Hello! First post here on the forums. I'm looking for some help.

I needed to make several drawers and decided to purchase the porter cable dovetail jig to do so. I'm having some issues with my half blind dovetail. I'm using 3/4" pine for testing and I'm having problems getting the joint right. I've read the manual and looked around online but I'm still struggling.

1st question - how deep should you cut the half blind dovetails? I can't find anything anywhere that says how deep to make them. I can see that it's adjustable and I know I can use a 3/8" wrench to adjust the depth but I'm not sure how deep it should be.

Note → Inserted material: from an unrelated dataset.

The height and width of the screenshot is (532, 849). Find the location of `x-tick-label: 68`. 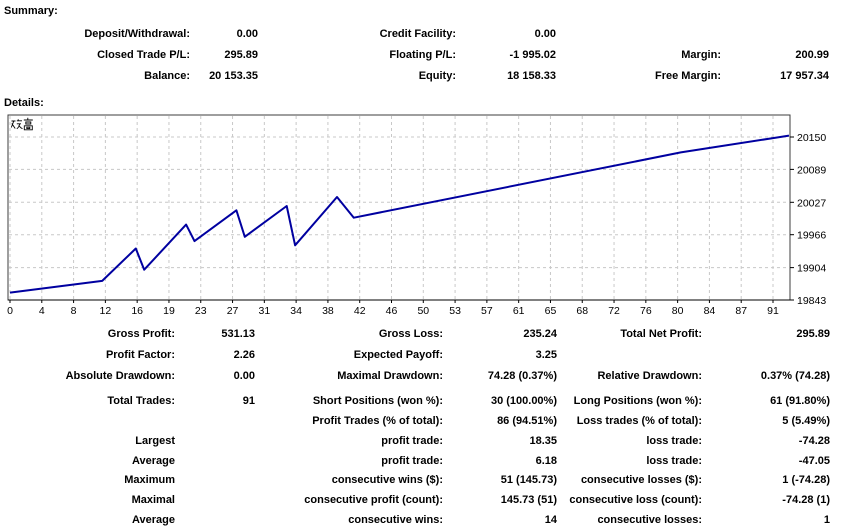

x-tick-label: 68 is located at coordinates (582, 311).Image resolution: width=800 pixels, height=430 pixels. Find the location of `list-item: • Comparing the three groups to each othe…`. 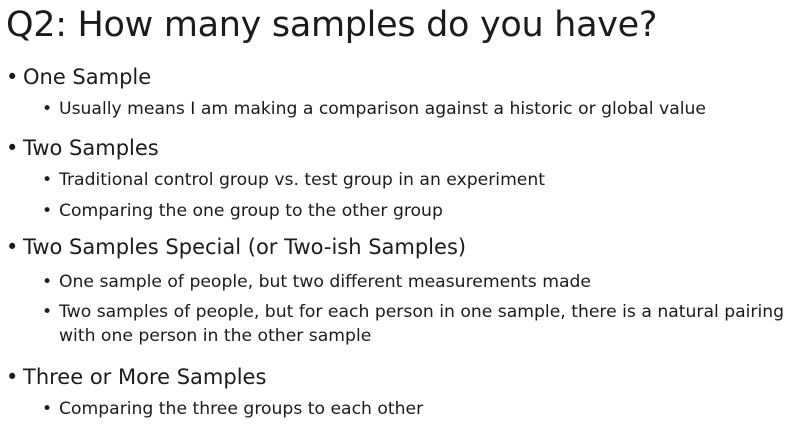

list-item: • Comparing the three groups to each othe… is located at coordinates (418, 409). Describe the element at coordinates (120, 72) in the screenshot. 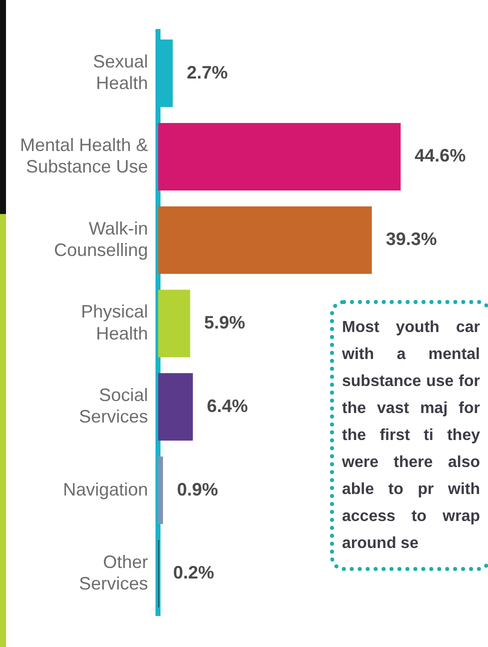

2nd question - I'm trying to figure out why my two sides won't go together. I have everything setup as I thought it was supposed to be but the side only goes in about halfway or a little less. In the manual it says in this instance to move the template further from me (which I've tried) but it doesn't help. Any suggestions? I've attached an image of what's happening.

Thanks!!


----------



## Kirk650 (May 8, 2016)

I've got the PC jig, but have only done through dovetails. That said, looks to me like you aren't cutting to the right depth. Set the router bit cut depth to the thickness of the wood.


----------



## BurlyBob (Mar 13, 2012)

I tried the same thing with pine on my Leigh jig. My advice…toss the pine and use poplar. I did and it made all the difference in the world.

Finding the sweet spot with the dovetail bit, I found can be a real pain. Looks to me like you need to raise the bit or have less bit protruding a past the base. That description in and of itself can be confusing to say the least. I struggled for over a month from my first dovetail joint to getting to half blind rabbeted dovetails. Keep after it the results are worth it.


----------



## BillWhite (Jul 23, 2007)

You Tube vid that will help.
Bill


----------



## HokieKen (Apr 14, 2015)

Your cut depth should be about 1/16" deeper than your dovetail diameter. So for 1/2" dovetails, set your cut depth to 9/16". That should get you pretty close but like Bob said, you'll still have to fiddle and tweak to get it just right.


----------



## jwmalone (Jun 23, 2016)

I had the same problem, I tossed the jig and got a dovetail saw.


----------



## pintodeluxe (Sep 12, 2010)

If the sockets aren't deep enough, adjust the knobs that control the template position. The template needs to move away from the operator to make a deeper cut. There are adjustment lines on the jig to get you close, then just make a couple test cuts until the tails fit flush in the sockets.

Another common problem is not having the bit depth set correctly. That controls how snugly the tails fit into the sockets. If the fit is too tight, adjust the bit depth to make a more shallow cut.

See page 18 here…
http://go.rockler.com/tech/RTD10000210AA.pdf

I have and use several dovetail jigs including Leigh, Akeda, and Porter cable. I still find the 4210 / 4212 to be a solid jig and a good value.


----------



## tmasondarnell (Jul 2, 2013)

I was having a bunch of similar problems when I first got mine.

I found this video to be very helpful:






I highly recommend getting what the video calls a small scale (basically s 3-4 inch ruler with a sliding reference point). It is useful not only to center the top board, but also to set the distance of the template (that pintodeluxe mentions). I found I was setting the template on an angle which was throwing me off.

Also, make sure the boards are not shifting


----------



## Woodmaster1 (Apr 26, 2011)

I have two routers dedicated to making dovetails. Once I get them dialed they are ready to go when needed. I have the Leigh super jig. I don't use the bushing that came with it, I find it harder to setup. A 7/16 brass bushing is what I use.


----------



## bbasiaga (Dec 8, 2012)

I have this jig as well. I think the above posts are right that the template itself is too far forward (close to you). Once you get that pushed back enough that the half blind side is as deep as the dovetail sides, you may have to tweak the depth of the bit to make them looser or tighter. Once its set, you just batch them out. Set up usually takes me longer than the actual drawers, but I don't use the jig often and am always backing up on the learning curve a bit.

Brian


----------